Teradata adds hardware compression to data warehouses
Compress this, Larry
Teradata invented the data warehousing market and is not about to let Larry Ellison take it over without a fight.
At this week's Partners Conference in San Diego, which is where Teradata Labs does the development of some of the hardware and software that goes into its various data warehousing appliances, the company is previewing its next-generation Data Warehouse Appliance 2690 machines. The devices sport compression co-processors that will do two things: squeeze more data onto the appliance's disk drives and boost the performance of the systems, which now are moving around compressed rather than uncompressed data.
In case you can't keep track of Teradata's various warehouse systems and appliances, here's a quick graphic:
Teradata's data warehousing systems lineup
All of the machines are based on x86 servers that are OEMed from Dell and include Teradata's own eponymous massively parallel database.
Scott Gnau, president of the Teradata Labs division, tells El Reg that the forthcoming 2690 appliances will be able to process queries about twice as fast and store around three times the data in the same footprint as the 2650 appliances that they will replace. The appliance server nodes have been equipped with a co-processor specifically to compress and uncompress database files and is explicitly tuned to work with the Teradata 14 parallel database announced two weeks ago.
Teradata 14 is significant because it allows for columnar data structures to be stored in the database, which are more amenable to certain kinds of data compression than row-based data. With columnar data, the increase in performance and compression will be higher than on regular row-based data, Gnau says.
Teradata is not saying what ASIC it is using to do the zipping and unzipping of data, but calls the chip a "data compression engine" that compresses data at the block level on disks. Gnau said that it is not using the Xeon 5600 processors inside the data warehouse appliances to do the compression, but rather offloading the job to co-processors. Gnau did confirm that this ASIC is welded onto a PCI-Express 2.0 card, and it seems likely that all of the Teradata machines will eventually have it slipped into their slots.
It is not clear how many of these compression engines are put into a single two-socket Teradata server node, but it wouldn't be surprising to see one for each CPU in the system. Teradata isn't saying what compression algorithms it is using, either. But it did say that this block-level compression is turned on by default and that all user data entered into a 2690 machine would be compressed and performance was optimized assuming compression. System tables and other system-level data is not compressed since they are used continuously as the 2690 runs.

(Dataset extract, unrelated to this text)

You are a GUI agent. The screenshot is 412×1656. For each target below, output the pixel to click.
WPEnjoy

The Data Warehouse Appliance 2690, which is the fifth generation of hardware from the company, will run Teradata 13.10 or higher. So it doesn't require the new database version that will ship in December. The machines run SUSE Linux Enterprise Server 10 SP3 and have two six-core Xeon X5675 processors, which Intel launched in February as it ramped up the clock speeds on the Xeon 5600 chips. The 2650 appliances, which were announced this time last year, used the slower 2.93GHz processors. The server nodes in both the 2650 and the 2690 are fully populated with DDR3 main memory.
Using 300GB 10K RPM SAS drives, Teradata can give 18.2TB of usable database space in a rack without any compression; it also offers 600GB and 900GB disk options. The machine can scale across six racks using the Teradata Bytnet software running on top of Ethernet switches, and with those 900GB drives it can present 315.5TB of usable space for data warehouses to frolic within, and delivers a scan rate of 38GB/sec per cabinet.
The Data Warehouse Appliance 2690 machines went into beta testing in September and will be available in the first quarter of 2012. Pricing has not yet been set.
In addition to previewing the new hardware, Teradata also announced a software tool called Unity, which has been in development for two years. Unity does query routing and database synchronization and updating across a Teradata system. Another tool called Data Mover plugs into Unity, allowing for data to be moved more easily between different Teradata systems, and Multi-System Manager, which provides a single console for managing multiple data warehouses. ®